Stored items
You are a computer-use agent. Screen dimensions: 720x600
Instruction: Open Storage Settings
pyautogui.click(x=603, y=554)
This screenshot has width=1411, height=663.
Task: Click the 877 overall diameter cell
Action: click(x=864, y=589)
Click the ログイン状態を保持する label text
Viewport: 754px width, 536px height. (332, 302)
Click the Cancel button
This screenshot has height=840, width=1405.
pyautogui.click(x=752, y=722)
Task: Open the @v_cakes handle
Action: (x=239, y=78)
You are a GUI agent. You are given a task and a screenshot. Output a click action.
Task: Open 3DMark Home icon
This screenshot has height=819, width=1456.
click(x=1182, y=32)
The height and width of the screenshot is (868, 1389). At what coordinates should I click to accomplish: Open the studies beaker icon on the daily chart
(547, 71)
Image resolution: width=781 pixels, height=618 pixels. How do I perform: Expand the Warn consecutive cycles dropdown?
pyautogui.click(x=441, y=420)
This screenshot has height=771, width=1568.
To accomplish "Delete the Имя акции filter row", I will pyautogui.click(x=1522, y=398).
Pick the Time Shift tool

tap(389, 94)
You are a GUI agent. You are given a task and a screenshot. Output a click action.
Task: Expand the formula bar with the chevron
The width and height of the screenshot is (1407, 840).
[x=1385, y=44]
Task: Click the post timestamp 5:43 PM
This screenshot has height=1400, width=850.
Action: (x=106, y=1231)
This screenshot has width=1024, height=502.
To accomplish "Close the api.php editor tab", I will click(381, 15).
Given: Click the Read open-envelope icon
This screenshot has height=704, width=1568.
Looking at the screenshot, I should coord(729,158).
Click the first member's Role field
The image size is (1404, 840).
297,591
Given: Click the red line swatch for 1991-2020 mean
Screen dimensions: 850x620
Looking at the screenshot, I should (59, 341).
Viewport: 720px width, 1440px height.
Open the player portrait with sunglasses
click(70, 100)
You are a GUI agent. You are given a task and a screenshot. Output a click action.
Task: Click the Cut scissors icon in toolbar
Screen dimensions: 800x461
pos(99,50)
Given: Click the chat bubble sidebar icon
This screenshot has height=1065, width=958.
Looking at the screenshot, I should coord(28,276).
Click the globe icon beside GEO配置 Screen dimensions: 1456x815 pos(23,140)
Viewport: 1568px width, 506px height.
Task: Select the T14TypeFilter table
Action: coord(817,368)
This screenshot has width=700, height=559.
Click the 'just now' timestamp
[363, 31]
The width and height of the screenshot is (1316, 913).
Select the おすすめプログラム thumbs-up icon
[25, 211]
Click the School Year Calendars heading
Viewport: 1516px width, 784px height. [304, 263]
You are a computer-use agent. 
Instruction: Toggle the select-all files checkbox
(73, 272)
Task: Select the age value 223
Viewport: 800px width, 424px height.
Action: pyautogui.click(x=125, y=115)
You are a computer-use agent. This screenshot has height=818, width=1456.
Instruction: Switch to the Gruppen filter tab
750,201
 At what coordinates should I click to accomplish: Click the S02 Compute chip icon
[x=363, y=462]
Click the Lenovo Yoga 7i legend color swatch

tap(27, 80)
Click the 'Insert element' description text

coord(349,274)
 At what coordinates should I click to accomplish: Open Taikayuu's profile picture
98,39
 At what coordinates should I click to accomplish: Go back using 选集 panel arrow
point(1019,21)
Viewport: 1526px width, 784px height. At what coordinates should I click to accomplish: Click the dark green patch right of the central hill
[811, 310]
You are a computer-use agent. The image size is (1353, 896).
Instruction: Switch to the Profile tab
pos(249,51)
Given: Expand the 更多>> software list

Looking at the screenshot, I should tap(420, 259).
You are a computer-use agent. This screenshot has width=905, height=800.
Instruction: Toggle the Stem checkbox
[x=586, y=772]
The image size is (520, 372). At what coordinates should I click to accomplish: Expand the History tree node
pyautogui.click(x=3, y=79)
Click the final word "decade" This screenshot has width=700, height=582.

PROBLEM TO SOLVE
Reproduce without alteration the section of the stored items that begins with the line containing "Click the ログイン状態を保持する label text" and ends with the line containing "click(70, 100)", including both of those lines.

CORRECT RESPONSE
Click the ログイン状態を保持する label text
Viewport: 754px width, 536px height. (332, 302)
Click the Cancel button
This screenshot has height=840, width=1405.
pyautogui.click(x=752, y=722)
Task: Open the @v_cakes handle
Action: (x=239, y=78)
You are a GUI agent. You are given a task and a screenshot. Output a click action.
Task: Open 3DMark Home icon
This screenshot has height=819, width=1456.
click(x=1182, y=32)
The height and width of the screenshot is (868, 1389). At what coordinates should I click to accomplish: Open the studies beaker icon on the daily chart
(547, 71)
Image resolution: width=781 pixels, height=618 pixels. How do I perform: Expand the Warn consecutive cycles dropdown?
pyautogui.click(x=441, y=420)
This screenshot has height=771, width=1568.
To accomplish "Delete the Имя акции filter row", I will pyautogui.click(x=1522, y=398).
Pick the Time Shift tool

tap(389, 94)
You are a GUI agent. You are given a task and a screenshot. Output a click action.
Task: Expand the formula bar with the chevron
The width and height of the screenshot is (1407, 840).
[x=1385, y=44]
Task: Click the post timestamp 5:43 PM
This screenshot has height=1400, width=850.
Action: (x=106, y=1231)
This screenshot has width=1024, height=502.
To accomplish "Close the api.php editor tab", I will click(381, 15).
Given: Click the Read open-envelope icon
This screenshot has height=704, width=1568.
Looking at the screenshot, I should coord(729,158).
Click the first member's Role field
The image size is (1404, 840).
297,591
Given: Click the red line swatch for 1991-2020 mean
Screen dimensions: 850x620
Looking at the screenshot, I should (59, 341).
Viewport: 720px width, 1440px height.
Open the player portrait with sunglasses
click(70, 100)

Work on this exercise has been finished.